「天然なの?ただのバカなの?
なにこれ、俺誘われてんの?」
はあはあと笑いを落ち着かせながら高城の言った台詞に、首を右に傾けた。
……誘うって何だろう。
私が高城を誘うってなんだろう。
っていうか私何を言っただろうか、と自分の発言を思い出して、一瞬にして頭がパンク状態に陥った。
『抱きたくて』とか……言ったような気がします。私が高城を抱きたくてとか。どっちかというと抱きしめたくてなんですけど。
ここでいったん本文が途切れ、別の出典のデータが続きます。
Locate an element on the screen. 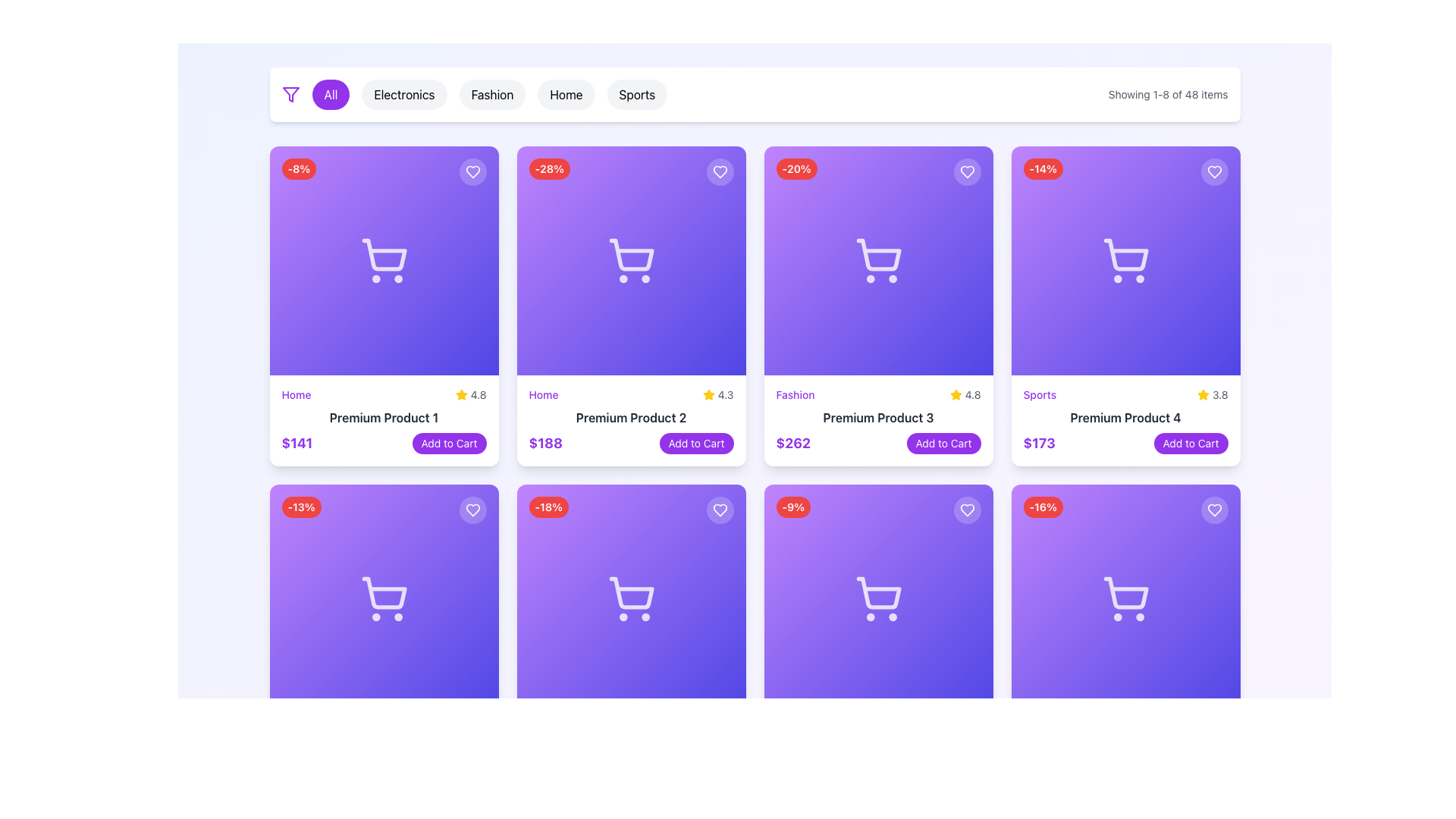 The width and height of the screenshot is (1456, 819). the circular heart icon located in the top-right corner of the first card in the grid of items is located at coordinates (472, 171).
抱きたくてとか言ったらなんか犯したいみたいじゃん!何言ったんだ私!
「あ、あわ、いや、そうじゃ、え?」
「日本語話せよ」
話してるつもりなんですけど話せないんです!
パニック状態で手をぶんぶんと左右に振りながら、頭も同じように左右に振りまくって何かを否定するように必死で全身で伝えた。
いや、抱きたい気持ちが嘘なわけでもないんですけど!抱かせてくれるならそりゃもう抱き枕並に抱きたいけど!
犯すとかいう意味でももちろん出来ることならば!いやでもそうじゃなくて。
じゃりっと、高城が一歩私に近づく足音が聞こえた。